700万円を使って運転手になって、鉄道車両を走らせませんか?で話題になった千葉縣にある第三セクター・ローカル線「いすみ鉄道」ですが、その中心地「大多喜(おおたき)町」では、いずみ鉄道の前身の日本国有鉄道木原線のさらに前身「夷隅軌道」の前身の「県営大原大多喜運輸組合」の「人車」開通から、今年2012年12月で100周年を迎えます。千葉縣南部の主要都市であった大多喜を、国鉄の房総東線と結ぶ貴重な鉄道として、県営の人車軌道が開通したのが、1912年12月のことでした。

県営大原大多喜人車軌道の開通当時の大原駅の様子
そして、大多喜町では、この100周年を記念して、当時の人車を復元し、町内で実際に走らせ、皆さんに乗って頂ける企画を行います。ぜひいらしてください。

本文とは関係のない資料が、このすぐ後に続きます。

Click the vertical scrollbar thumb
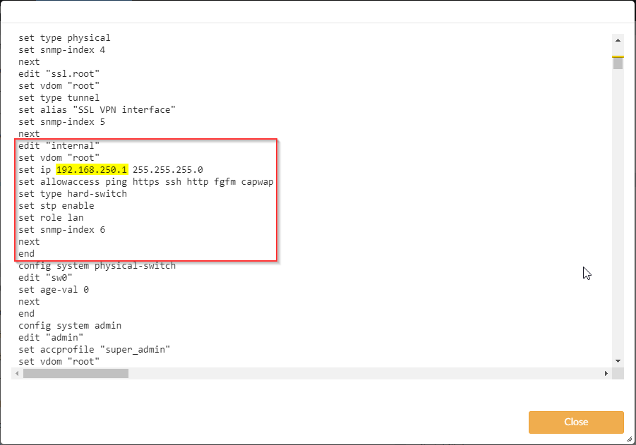This screenshot has width=636, height=445. pyautogui.click(x=618, y=63)
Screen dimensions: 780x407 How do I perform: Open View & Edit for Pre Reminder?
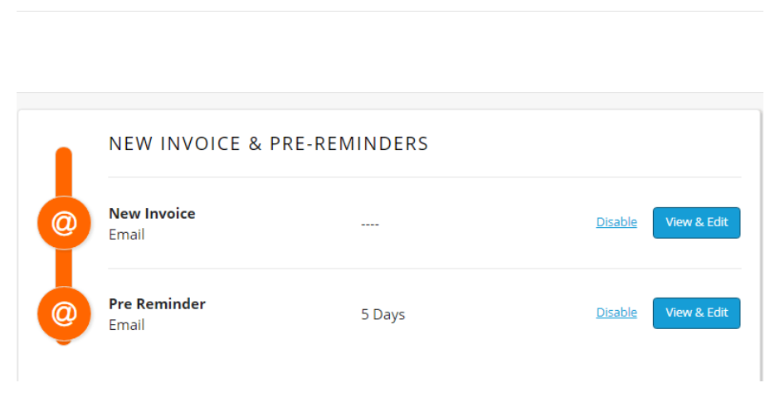click(696, 313)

神奈川県湯河原にある和菓子屋「味樂庵」さんが復元した、豆相人車軌道の人車。枕木の一部は、お店の前で道路工事中に発掘された当時の本物です。
そして、人車の下回りをさらに充実させ、保存継続と、今後の運転会開催をめざして、町では募金を募っています。ぜひ、1,000円でも構いませんから、寄付をお願いします。
http://www.town.otaki.chiba.jp/new/osirase/jinsha.html
この企画を考え出したのは、大多喜町役場の高橋さんの支援のもと、鉄道関係のプランナーであり多数の著作で知られる岡本憲之さんと、じつは私です。当時の人車を復元しようと言い出したのは岡本さんですし、私は15インチ鉄道を作ってしまおうと提唱していました。
いずれにしても、町の理解と協力を得て、このような珍しい企画が動き出しました。まだ画像は公開できませんが、人車は既に細かい部分を除いて完成し、下回りの車輪と台枠も出来上がっています。近日中に公開される予定です。

豆相人車軌道(日本初の人車軌道)
鉄道には様々な形態がありますが、この原始的な「人が推す」鉄道って、意外に愉しいものです。乗ってよし、推してよし。ぜひいらしてください。
人車は日本で独特の発展を遂げました。最初のものは、東海道線がまだ御殿場越えをしていた時分、鉄道の恩恵に浴せない温泉地「熱海」への湯治客を運ぶため、東海道線の小田原から敷設された「豆相人車軌道」です。この軌道は後に蒸気動力化されますが、従来の人車用のレールでは重い機関車を走らせるには問題が多かったため、軌道の改良工事が行われました。芥川龍之介の小説「トロッコ」は、この改良工事の場面で使われている工事用トロッコが主題になっています。